Exercise prompt
Reproduce the data word for word, from the line that contains "The height and width of the screenshot is (1560, 720)." through the end of the data, with both ends included. Leave the pictures out.

Data entries

********************

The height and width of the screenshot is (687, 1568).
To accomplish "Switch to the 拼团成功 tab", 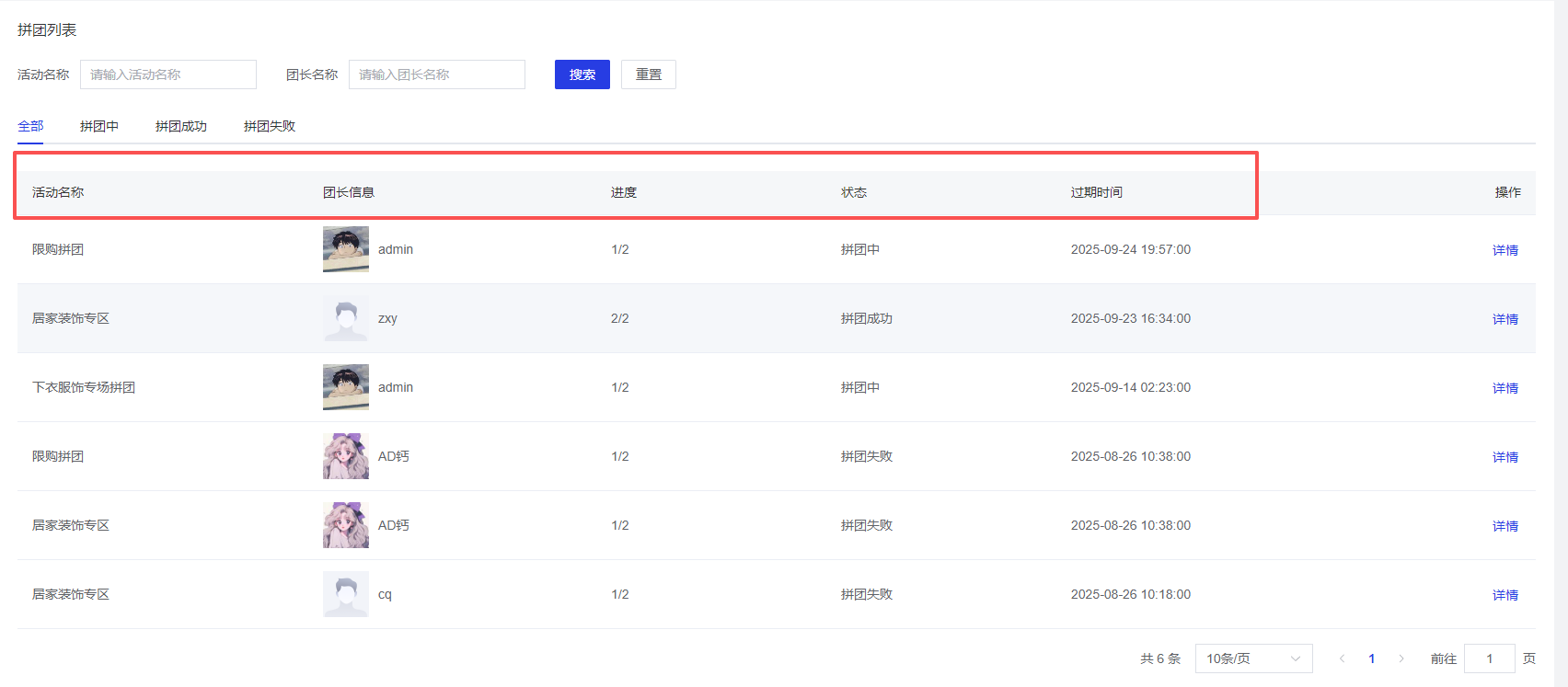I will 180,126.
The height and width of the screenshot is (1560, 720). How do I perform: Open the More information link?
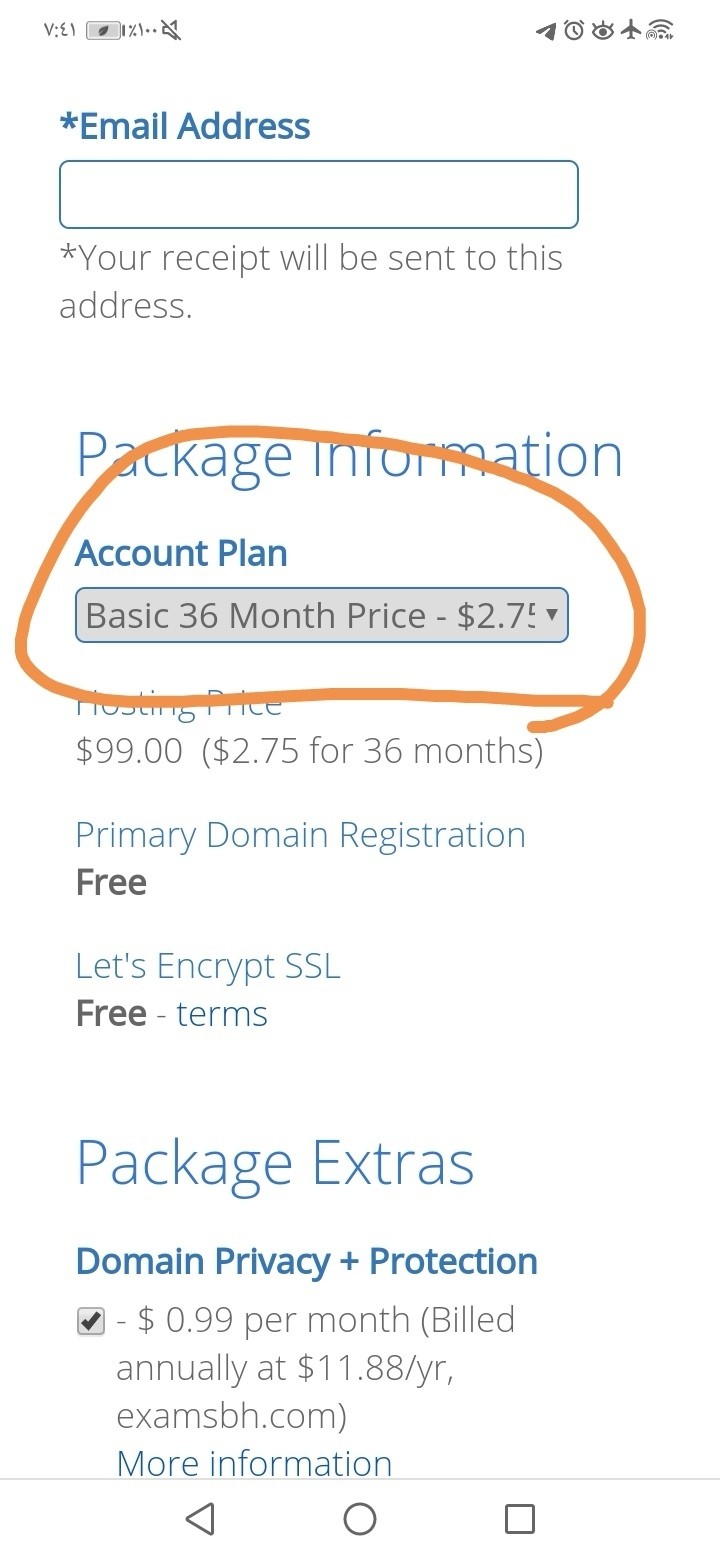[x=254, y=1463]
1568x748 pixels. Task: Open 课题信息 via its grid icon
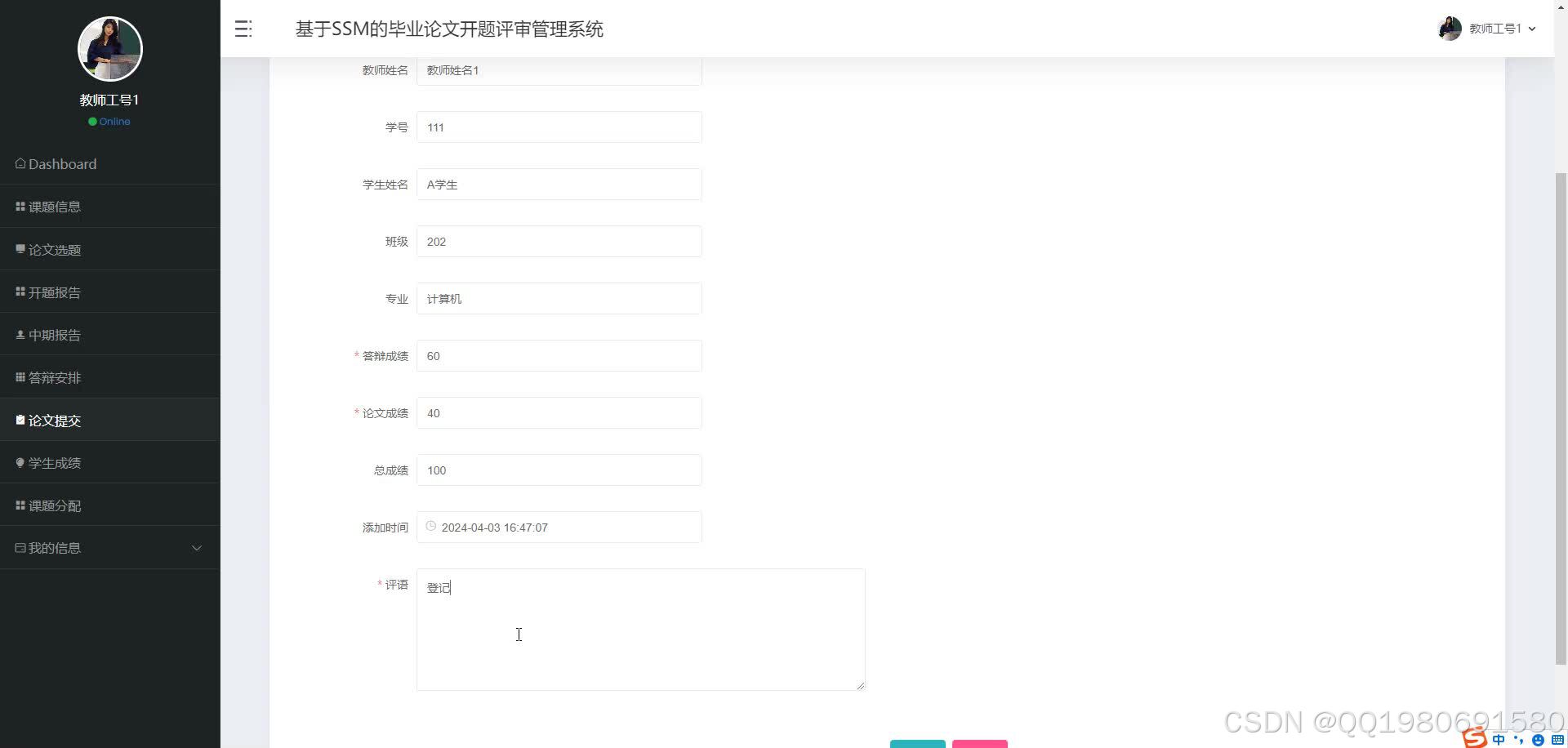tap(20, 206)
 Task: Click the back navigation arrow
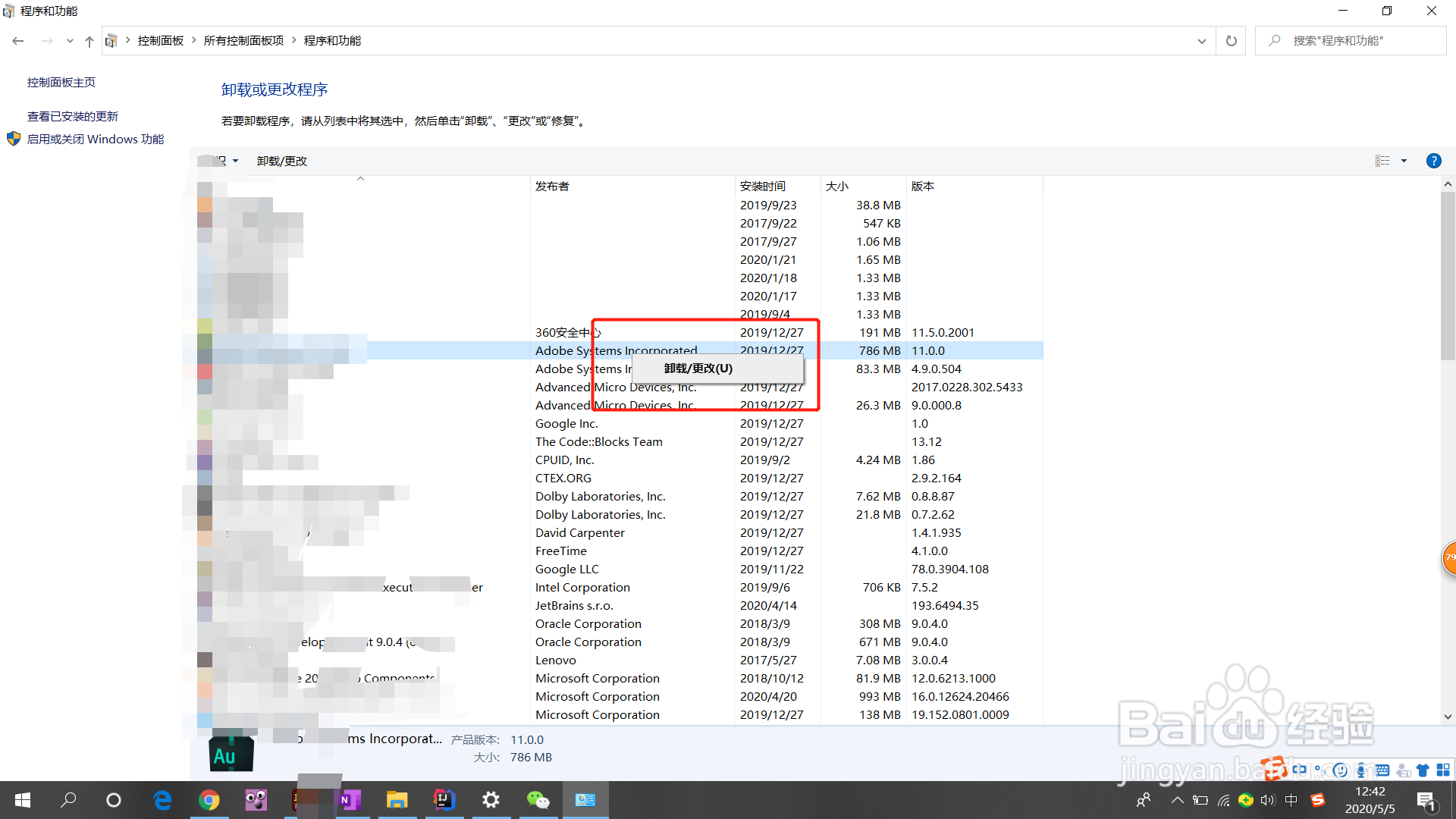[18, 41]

********************

Result for this exercise
The height and width of the screenshot is (1560, 720). How do I perform: Open the More information link?
[x=254, y=1463]
1568x748 pixels. Task: Open 课题信息 via its grid icon
tap(20, 206)
 Task: Click the back navigation arrow
[18, 41]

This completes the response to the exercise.